• tomgrz
    tomgrz
    2020-12-17

    Cool! I have to try-out these tools sometime. I've always been deep in the back-end and do not have much experience with the front.

  • Sophos
    Sophos
    2020-12-17

    I would like to suggest a more structured approach here:
    - https://www.guru99.com/web-application-testing.html

    or more general:
    - https://martinfowler.com/articles/practical-test-pyramid.html

    or from first principles:
    1 - Think about who is going to use your site and for what.
    2 - Define user stories around the desired behavior of the site. Preferably using the AS... WHEN... THEN syntax.
    3 - Design your test suite to exhaust your most important user stories. This will be your functionality test suite for further development.
    4 - Add unit and integration tests as development progresses
    5 - profit!

  • Hans W
    Hans W
    2020-12-17

    In a webserver you can normally configure settings so dirlistings are not available and also a default page can be set.
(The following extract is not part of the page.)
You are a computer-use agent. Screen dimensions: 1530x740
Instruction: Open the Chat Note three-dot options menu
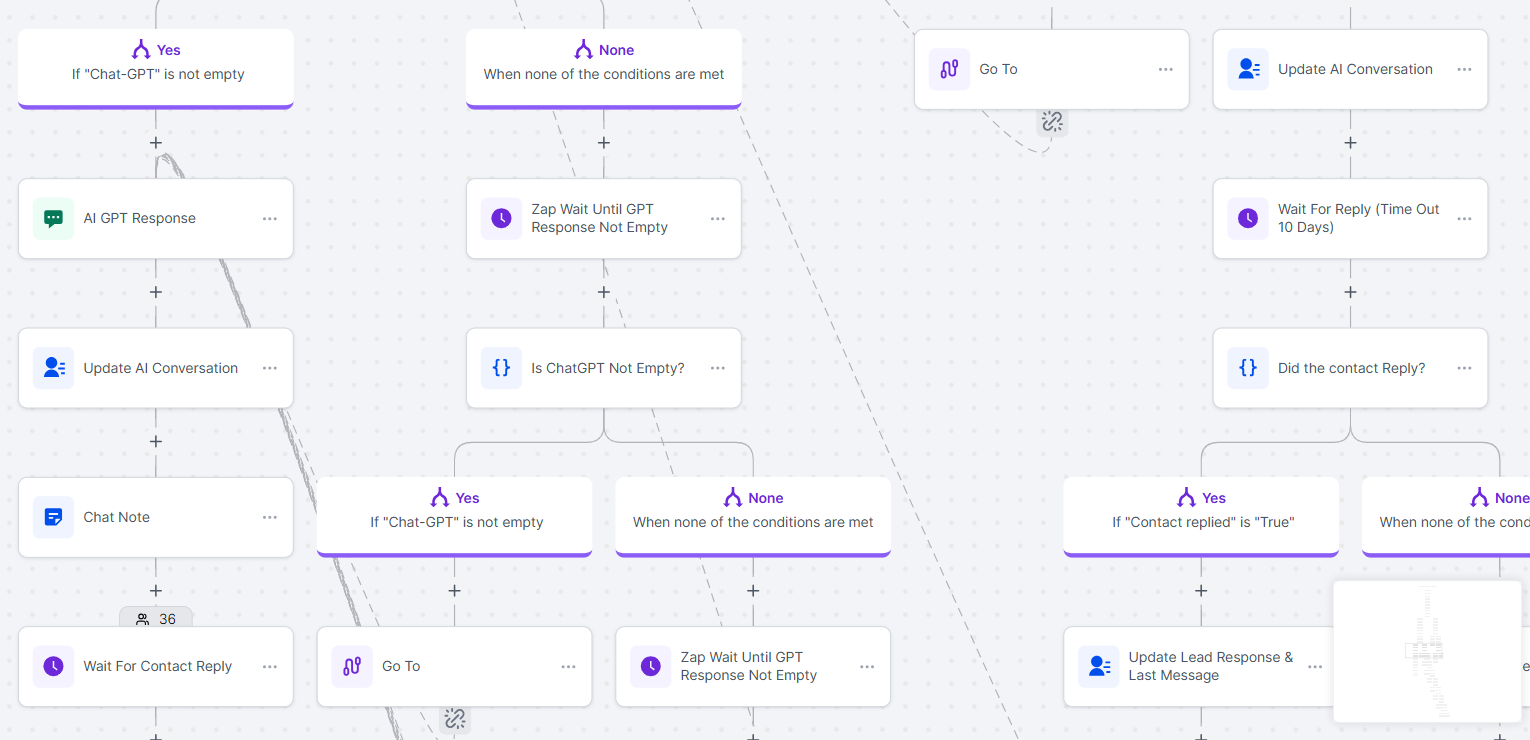[x=270, y=518]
    https://www.simplified.guide/apache/disable-directory-listing

    Default file:

    DirectoryIndex landing.html index.html

    I am sure there are other sites that explain how to do that on nginx too

  • TDB Gryffyn
    TDB Gryffyn
    2020-12-17

    So, when you use file: as the protocol, you're telling it to use the local file system. Because of that, you have to point to specific files. Just using /public/ points it to a directory so yeah, getting a list of files in that directory makes sense.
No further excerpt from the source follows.